Dialogue Is Not Enough to Make a Communicative BabyLM (But Neither Is Developmentally Inspired Reinforcement Learning)

Francesca Padovani, Bastian Bunzeck, Manar Ali, Omar Momen, Arianna Bisazza, Hendrik Buschmeier, Sina Zarrieß


Abstract
We investigate whether pre-training exclusively on dialogue data results in formally and functionally apt small language models. Based on this pre-trained llamalogue model, we employ a variety of fine-tuning strategies to enforce “more communicative” text generations by our models.

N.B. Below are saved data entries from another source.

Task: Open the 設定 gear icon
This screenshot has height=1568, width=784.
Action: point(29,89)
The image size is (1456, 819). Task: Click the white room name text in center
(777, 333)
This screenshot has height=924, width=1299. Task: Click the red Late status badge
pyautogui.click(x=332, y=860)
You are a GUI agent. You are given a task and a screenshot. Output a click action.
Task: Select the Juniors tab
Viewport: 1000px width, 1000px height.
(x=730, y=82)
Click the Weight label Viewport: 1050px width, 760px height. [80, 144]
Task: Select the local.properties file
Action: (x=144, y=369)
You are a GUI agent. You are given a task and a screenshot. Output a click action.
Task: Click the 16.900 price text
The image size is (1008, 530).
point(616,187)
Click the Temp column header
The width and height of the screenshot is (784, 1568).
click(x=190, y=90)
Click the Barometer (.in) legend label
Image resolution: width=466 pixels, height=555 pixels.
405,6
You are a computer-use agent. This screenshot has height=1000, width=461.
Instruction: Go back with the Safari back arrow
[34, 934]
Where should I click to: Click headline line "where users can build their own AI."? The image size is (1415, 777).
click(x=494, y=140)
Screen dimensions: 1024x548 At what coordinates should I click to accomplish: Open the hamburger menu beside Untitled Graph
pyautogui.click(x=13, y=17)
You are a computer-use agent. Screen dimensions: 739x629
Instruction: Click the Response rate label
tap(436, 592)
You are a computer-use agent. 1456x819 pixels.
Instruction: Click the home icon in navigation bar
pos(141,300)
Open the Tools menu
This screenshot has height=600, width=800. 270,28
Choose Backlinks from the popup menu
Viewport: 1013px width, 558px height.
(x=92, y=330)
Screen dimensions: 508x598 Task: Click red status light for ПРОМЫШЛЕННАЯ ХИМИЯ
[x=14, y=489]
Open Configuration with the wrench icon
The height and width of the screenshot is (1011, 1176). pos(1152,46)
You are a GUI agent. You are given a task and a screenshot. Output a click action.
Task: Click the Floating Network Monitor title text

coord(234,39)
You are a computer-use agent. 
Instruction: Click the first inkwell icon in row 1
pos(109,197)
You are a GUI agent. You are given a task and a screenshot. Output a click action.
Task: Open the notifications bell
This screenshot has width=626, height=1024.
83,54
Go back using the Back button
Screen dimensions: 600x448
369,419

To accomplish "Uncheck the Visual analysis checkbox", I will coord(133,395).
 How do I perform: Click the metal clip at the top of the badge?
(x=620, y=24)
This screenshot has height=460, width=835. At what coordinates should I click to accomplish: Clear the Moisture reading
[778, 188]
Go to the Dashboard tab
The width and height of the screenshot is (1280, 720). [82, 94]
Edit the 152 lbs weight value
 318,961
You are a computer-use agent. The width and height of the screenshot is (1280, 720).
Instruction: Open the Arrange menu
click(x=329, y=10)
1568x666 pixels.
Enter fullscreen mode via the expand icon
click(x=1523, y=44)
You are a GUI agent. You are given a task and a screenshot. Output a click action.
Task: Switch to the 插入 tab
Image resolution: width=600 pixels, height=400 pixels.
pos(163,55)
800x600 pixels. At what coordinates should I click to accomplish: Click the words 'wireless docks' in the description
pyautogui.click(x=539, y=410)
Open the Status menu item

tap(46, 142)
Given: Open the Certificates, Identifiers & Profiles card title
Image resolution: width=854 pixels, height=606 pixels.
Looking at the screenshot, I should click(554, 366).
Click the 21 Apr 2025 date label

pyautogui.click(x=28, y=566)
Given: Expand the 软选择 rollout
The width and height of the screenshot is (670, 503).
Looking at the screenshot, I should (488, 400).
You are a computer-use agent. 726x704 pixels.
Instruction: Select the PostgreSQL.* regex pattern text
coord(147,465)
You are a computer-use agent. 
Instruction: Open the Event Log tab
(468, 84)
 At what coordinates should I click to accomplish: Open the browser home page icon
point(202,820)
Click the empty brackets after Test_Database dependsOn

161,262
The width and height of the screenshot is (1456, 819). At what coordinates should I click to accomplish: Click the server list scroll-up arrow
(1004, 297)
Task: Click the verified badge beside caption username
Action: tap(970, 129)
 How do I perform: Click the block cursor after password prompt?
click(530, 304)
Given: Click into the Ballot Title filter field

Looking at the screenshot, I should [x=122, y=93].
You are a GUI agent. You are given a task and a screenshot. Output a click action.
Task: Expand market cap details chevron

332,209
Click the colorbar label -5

Although our models underperform on most standard BabyLM benchmarks, they excel at dialogue continuation prediction in a minimal pair setting. While PPO fine-tuning has mixed to adversarial effects on our models, DPO fine-tuning further improves their performance on our custom dialogue benchmark.
Anthology ID:
2025.babylm-main.29
Volume:
Proceedings of the First BabyLM Workshop
Month:
November
Year:
2025
Address:
Suzhou, China
Editors:
Lucas Charpentier, Leshem Choshen, Ryan Cotterell, Mustafa Omer Gul, Michael Y. Hu, Jing Liu, Jaap Jumelet, Tal Linzen, Aaron Mueller, Candace Ross, Raj Sanjay Shah, Alex Warstadt, Ethan Gotlieb Wilcox, Adina Williams
Venue:
BabyLM
SIG:
Publisher:
Association for Computational Linguistics
Note:
Pages:
421–435
Language:
URL:
https://preview.aclanthology.org/ingest-emnlp/2025.babylm-main.29/
DOI:
Bibkey:
Cite (ACL):
Francesca Padovani, Bastian Bunzeck, Manar Ali, Omar Momen, Arianna Bisazza, Hendrik Buschmeier, and Sina Zarrieß. 2025. Dialogue Is Not Enough to Make a Communicative BabyLM (But Neither Is Developmentally Inspired Reinforcement Learning). In Proceedings of the First BabyLM Workshop, pages 421–435, Suzhou, China. Association for Computational Linguistics.
Cite (Informal):
Dialogue Is Not Enough to Make a Communicative BabyLM (But Neither Is Developmentally Inspired Reinforcement Learning) (Padovani et al., BabyLM 2025)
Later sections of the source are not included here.